Perspectives

Patient Outcomes as the North Star: Moving Past Vanity Metrics

September 3, 2025 Dr. Priya Sharma
Clinical outcomes data visualization on hospital analytics screen

A founder pitched us last spring with a digital health platform that had 240,000 registered users, 4.7 stars on the App Store, and an NPS of 72. These are genuinely good consumer software numbers. They're also largely irrelevant to whether a hospital system should buy the product, and they tell us almost nothing about whether the product is working clinically. The meeting took 90 minutes and most of it was me trying to redirect the conversation toward the question we actually needed to answer: are patients who use this product doing better?

It's not that engagement metrics are worthless. They're not. Daily active users and session length tell you something about whether people find the product useful enough to return to it voluntarily. That matters for consumer-side digital health products in particular. But they're lagging indicators of the thing we care about, and in healthcare, they're easily optimized in ways that don't correlate with clinical impact at all. A gamified medication reminder app can drive daily engagement while having zero effect on medication adherence. The engagement metric looks great. The clinical outcome is unchanged.

Why this keeps happening

Digital health companies inherit their measurement frameworks from consumer tech, and consumer tech has spent two decades perfecting engagement metrics. The tools are mature, the benchmarks are established, and the investors who came from the consumer world know exactly what 4.7 stars and 72 NPS mean. It's a known language. Using it in healthcare pitches is rational from a communication standpoint.

The problem is that healthcare buyers — hospital CMOs, health plan medical directors, employer benefit managers — don't speak this language. Or rather, they speak it but they're not impressed by it. Their decision is not "do users like this app?" Their decision is: "if we deploy this in our population, will we see measurable improvement in A1c, readmission rates, treatment adherence, time-to-diagnosis, or cost per episode?" If you can't answer that question, the engagement data becomes noise.

This mismatch drives a lot of failed enterprise digital health sales. The company genuinely has a product people like and use. They just haven't measured whether it changes anything that the buyer cares about, and they don't have the clinical evidence framework to generate that data quickly.

What outcome metrics actually look like in practice

It depends heavily on the clinical domain, but there are patterns across categories:

Domain Engagement Metric (insufficient) Outcome Metric (what buyers want)
Diabetes management Daily check-ins, logging frequency A1c reduction at 90 days, hypoglycemic events
Mental health platform Session completion rate, NPS PHQ-9 / GAD-7 score change, crisis intervention rate
Post-surgical monitoring Device wear compliance 30-day readmission rate, wound complication detection time
Chronic disease care coordination Message response rate, care plan views ED utilization, preventive care visit completion
Medication adherence App opens, reminder acknowledgment Medication possession ratio, prescription refill rate

Notice that the outcome metrics require knowing what happened to patients after they used your product. That means data collection beyond your own platform — linkage to claims data, EHR data, or at minimum structured clinical assessments conducted as part of the care pathway. This is harder to set up than tracking app opens. It requires buy-in from the clinical partner. It takes longer to generate. And it absolutely has to happen before you're credible in a Series B conversation about payor contracts.

The "validated instrument" problem

One shortcut that doesn't work: inventing outcome metrics that sound clinical but aren't validated. We've seen companies report "symptom burden reduction scores" and "wellbeing improvement indices" that were constructed internally and have no connection to any published clinical validation. These make the pitch deck look clinical without providing any of the actual rigor.
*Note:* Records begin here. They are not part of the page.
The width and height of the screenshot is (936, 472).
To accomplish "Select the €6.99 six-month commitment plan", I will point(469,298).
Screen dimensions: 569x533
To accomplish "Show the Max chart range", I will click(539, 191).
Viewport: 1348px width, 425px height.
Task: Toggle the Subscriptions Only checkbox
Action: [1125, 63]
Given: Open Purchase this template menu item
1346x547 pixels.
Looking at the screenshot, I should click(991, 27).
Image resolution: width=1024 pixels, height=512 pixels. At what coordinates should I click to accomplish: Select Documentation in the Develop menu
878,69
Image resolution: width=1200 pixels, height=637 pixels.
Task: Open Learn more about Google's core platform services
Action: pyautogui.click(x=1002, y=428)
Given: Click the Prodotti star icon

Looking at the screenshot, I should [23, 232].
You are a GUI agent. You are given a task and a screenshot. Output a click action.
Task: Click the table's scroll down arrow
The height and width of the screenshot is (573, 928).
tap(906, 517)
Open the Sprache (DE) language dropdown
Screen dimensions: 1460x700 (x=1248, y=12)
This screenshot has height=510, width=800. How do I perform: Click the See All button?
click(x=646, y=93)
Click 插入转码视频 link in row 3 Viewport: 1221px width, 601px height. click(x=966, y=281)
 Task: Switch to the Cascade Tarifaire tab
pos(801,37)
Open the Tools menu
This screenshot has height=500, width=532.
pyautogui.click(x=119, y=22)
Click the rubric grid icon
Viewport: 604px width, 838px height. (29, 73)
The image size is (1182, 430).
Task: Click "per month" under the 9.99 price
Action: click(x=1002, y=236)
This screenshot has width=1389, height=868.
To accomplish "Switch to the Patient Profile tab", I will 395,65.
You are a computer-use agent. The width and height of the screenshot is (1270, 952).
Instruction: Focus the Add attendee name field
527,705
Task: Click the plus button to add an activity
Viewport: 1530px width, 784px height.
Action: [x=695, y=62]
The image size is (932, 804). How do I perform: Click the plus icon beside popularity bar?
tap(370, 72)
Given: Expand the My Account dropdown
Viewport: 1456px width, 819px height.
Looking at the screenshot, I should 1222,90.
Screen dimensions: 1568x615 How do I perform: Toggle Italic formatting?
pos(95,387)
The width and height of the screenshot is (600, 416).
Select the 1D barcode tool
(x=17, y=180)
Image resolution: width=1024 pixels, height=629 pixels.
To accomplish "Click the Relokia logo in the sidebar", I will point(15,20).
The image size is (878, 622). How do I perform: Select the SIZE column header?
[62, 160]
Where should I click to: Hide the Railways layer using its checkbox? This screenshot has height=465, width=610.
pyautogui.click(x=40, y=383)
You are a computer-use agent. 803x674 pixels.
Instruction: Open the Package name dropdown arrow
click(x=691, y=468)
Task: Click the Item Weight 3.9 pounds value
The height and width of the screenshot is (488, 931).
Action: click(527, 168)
Healthcare outcomes research has standard instruments for most major clinical domains — PHQ-9, GAD-7, PROMIS, EQ-5D, SF-36, the Diabetes Distress Scale. If your platform is in a space where these instruments apply, use them. If you're in a space where no standard instrument fits, that's a real problem you need to think through carefully — because you'll need to publish your own outcomes measure, get it validated in the literature, and convince payors it's meaningful. That process takes years.

What this means for how you build

The most practical implication: outcome measurement infrastructure has to be part of the product, not bolted on later. If you're building a chronic disease management platform, the clinical assessment tools — the PHQ-9, the validated disease-specific measures — need to be part of the core product experience, not a separate research module that nobody uses. The outcome data has to flow from normal product use, not from a research overlay that creates friction.

Companies that build this way from the beginning have a data asset at Series A that is genuinely valuable. Not just for investor narrative, but for the sales process with hospital systems and payors. We have portfolio companies that routinely win contracts by walking into a procurement process with 18 months of real-world outcome data from comparable patient populations. That's the version of this that works. The DAU slides are largely irrelevant by the time you're in that room.